4. Experiments/VisualizationThe experimental details are lacking. Specifically: 4.2 Where are the training parameters? The only parameters specified are those in the loss function equation (3). Did you re-train the baselines on the proposed dataset as well? Furthermore, with such a large-scale dataset, why would you only evaluate on 11 speakers for 100 seconds each? For the non-human part, are you testing zero-shot conversion from humans to non-humans, non-humans to humans, or within each group only?

   Tables 2 and 3: Although seemingly complete and acceptable metrics-wise, these contain two issues: - Since the primary goal is reducing timbre leakage, why is there only a trivial gain on SECS in both human and non-human cases? For example, in Table 1, your gain above the original so-VITS-SVC is only 0.009 — is that really statistically significant? - The retrieval method you proposed has a much lower SECS. How, then, does it achieve the highest MOS? Does that mean a user would rate 5/5 if I presented them with unconverted audio?

   Section 4.1: The Tensor/Codes method and Table 4 do not make sense without adequate explanations in Section 3.2.

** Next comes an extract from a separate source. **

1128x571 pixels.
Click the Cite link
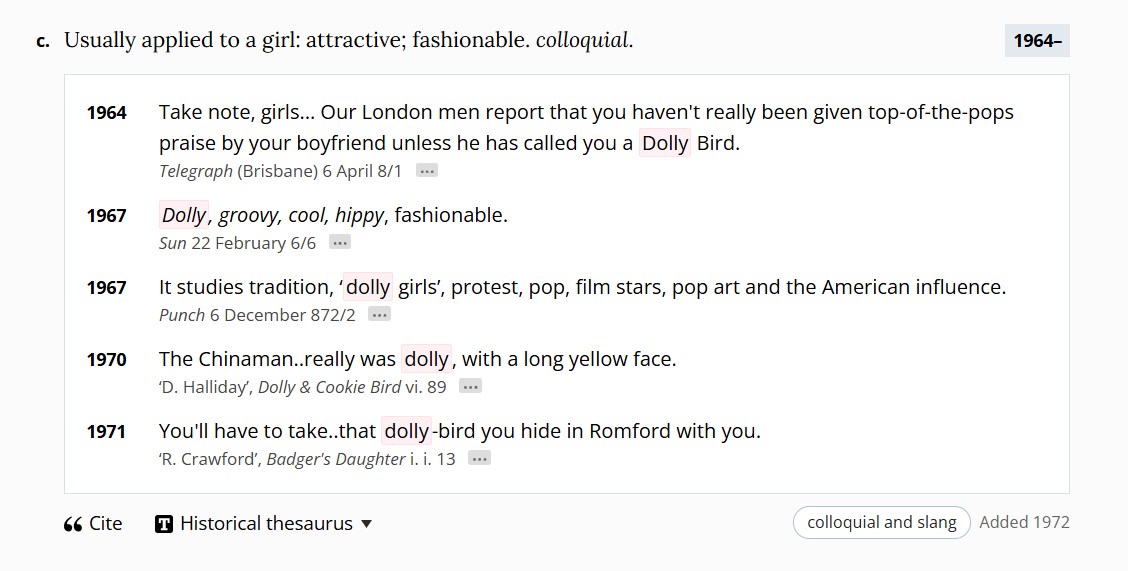(105, 524)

   Figure 4: What is the purpose of this figure? In the text, it is mentioned that "The results show that training the speaker encoder on the SVC tasks makes a clearer distinction between the speaker embeddings from speech and singing." But isn't the primary goal to demonstrate improvements in SVC performance?

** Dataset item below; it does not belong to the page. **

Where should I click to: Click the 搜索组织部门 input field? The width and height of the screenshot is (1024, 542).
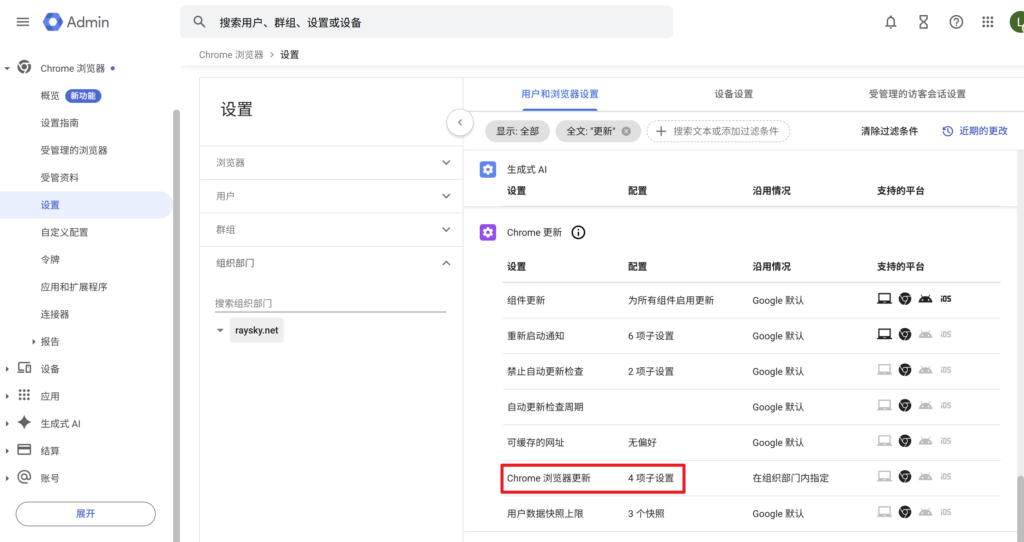point(330,303)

The insights from this paper do not seem very significant for the community at large. The main idea is to incorporate more data, and add more conditioning variables to disentangle timbre, content and pitch. However, even then, the contributions in the paper seem very narrow. The authors have stated that previous work has utilized various speech encoders to try to disentangle content. Here, they used a combination of encoders instead.

Another complaint is that the paper seems not very polished and needs a round of proofreading. It also seems like the template is different from the ICLR paper template. The bottom margin has a lot of space and the text width seems wider.